Les services de santé de la ville de Palopo ont constaté une recrudescence des maladies liées aux conditions climatiques changeantes. Si la dengue hémorragique (DHF) suscite l’inquiétude avec 110 cas signalés sur l’ensemble de l’année 2025, ce sont les maladies diarrhéiques qui continuent de poser le plus grand défi, avec un total de 1 784 cas recensés jusqu’à la fin du mois d’octobre.
Selon San Ashari, chef de la Division de prévention et de contrôle des maladies au sein du service de santé de Palopo, le mois d’octobre seul a vu l’enregistrement de 11 nouveaux cas de dengue. La répartition géographique de ces cas est concentrée dans plusieurs quartiers de la ville : Mungkajang (2 cas), East Wara (5 cas), North Wara (1 cas), Wara (2 cas) et Bara (1 cas).
L’âge des patients atteints de dengue est particulièrement préoccupant, la tranche d’âge de 15 à 44 ans étant la plus touchée.
« La tranche d’âge des personnes souffrant de dengue est encore dominée par la tranche d’âge de 15 à 44 ans »
San Ashari, chef de la Division de prévention et de contrôle des maladies, Service de santé de Palopo
Concernant les maladies diarrhéiques, les données du service de santé révèlent une répartition significative selon l’âge : 661 cas chez les tout-petits et 1 127 cas chez les personnes de plus de cinq ans. L’évolution mensuelle des cas de diarrhée présente des fluctuations, avec 230 cas en janvier, 207 en février, 154 en mars, 196 en avril, 174 en mai, 187 en juin, 243 en juillet, 188 en août et 174 en septembre.

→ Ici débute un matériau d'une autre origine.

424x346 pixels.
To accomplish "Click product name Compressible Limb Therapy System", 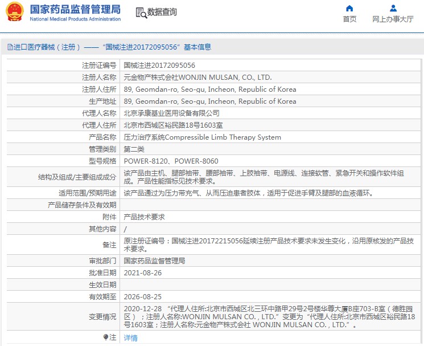I will (202, 137).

Le centre de santé de North Wara enregistre le plus grand nombre de cas, avec 162 cas chez les personnes de plus de cinq ans et 62 cas chez les tout-petits. Le centre de santé de Wara a quant à lui signalé 85 cas chez les tout-petits et 137 cas chez les personnes de plus de cinq ans.
San Ashari souligne que les changements climatiques et la dégradation de l’environnement jouent un rôle crucial dans l’augmentation de ces maladies.

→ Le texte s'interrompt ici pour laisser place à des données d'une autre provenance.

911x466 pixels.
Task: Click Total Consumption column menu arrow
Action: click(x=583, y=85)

« Des maladies qui surviennent généralement beaucoup à cette époque de transition sont la diarrhée et la dengue »
San Ashari, chef de la Division de prévention et de contrôle des maladies, Service de santé de Palopo
Il explique que les variations extrêmes de température, l’humidité élevée et des conditions sanitaires précaires favorisent la prolifération des moustiques et augmentent le risque de contamination de l’eau.
Les autorités sanitaires appellent la population à redoubler d’efforts en matière de prévention, tant au niveau de l’environnement que de l’hygiène personnelle. Il est recommandé de mettre en œuvre les 3M – vider les réservoirs d’eau, couvrir les réservoirs d’eau et se débarrasser des objets susceptibles de retenir l’eau – afin de lutter contre la reproduction des moustiques. De plus, il est conseillé de boire suffisamment d’eau, de se laver les mains avant de manger et de faire de l’exercice régulièrement pour renforcer le système immunitaire.
Les résidents sont encouragés à adopter ces mesures préventives pour se protéger contre la transmission de ces maladies, en particulier pendant cette période de transition climatique.